These empanadas are so versatile, they can be served as an appetizer or as a main dish. They are crispy on the outside with a cheese and savory filling on the inside.
1 1/2 lb. ground beef
1/4 onion, diced
1/2 t. ground cumin
1/2 t. chili powder or chipotle chili powder
1/2 t. salt
4 oz. diced green chiles
4 oz. diced pimento peppers
2 T. tomato paste
1/2 c. shredded sharp Cheddar or Mexican blend cheese
2 store bought refrigerated pie crusts
1 egg, whisked
guacamole, for serving
Preheat the oven to 400 degrees F. Line a baking sheet with parchment paper.
Unroll pie crusts on a clean, flat surface. Use a 3 inch round pastry cutter to cut circles from the dough. Combine the scraps, roll out, and cut circles again, if desired.
In a skillet over medium-high heat, brown the ground beef; discard excess grease; stir in onions, cumin, chili powder, salt, green chiles, and pimento peppers; saute 2-3 minutes. Stir in tomato paste and the cheese. Remove from heat.
Spoon about 2 T. beef mixture into the center of each pie crust circle; fold dough over. Use a fork to seal the dough all along the curved edges.

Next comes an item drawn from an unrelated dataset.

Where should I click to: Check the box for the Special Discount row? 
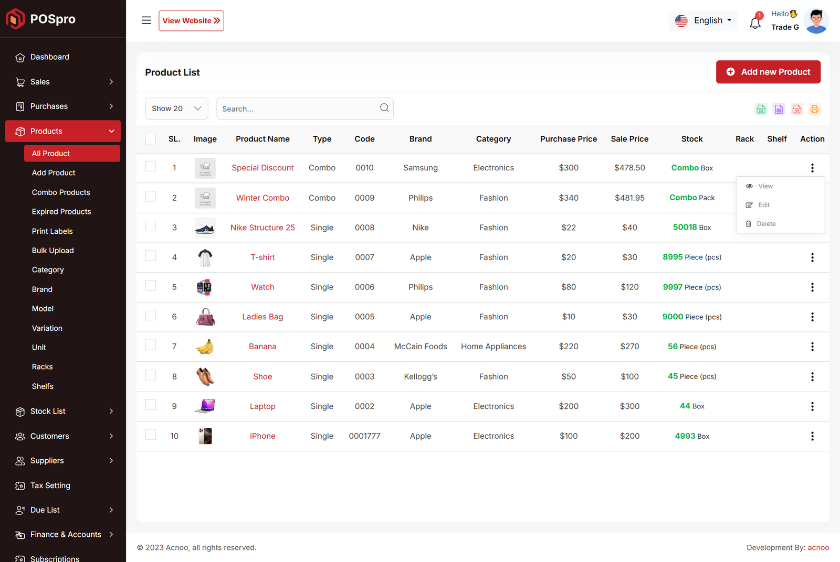click(x=151, y=167)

Whish the egg in a small bowl.
Arrange in a single layer, not touching, on the prepared baking sheet. Brush empanadas with egg wash.
Bake 10 minutes or until golden brown.
Allow to cool slightly.
Serve with guacamole.
4 main dish servings or 8 appetizer servings.
*To Make in Advance: Store in an airtight container in the freezer before baking and then add about 5 minutes to the baking time if baking from frozen or bake them and then freeze for a quick and easy meal for later.
Reheat individually or in sets of 2-3 in microwave.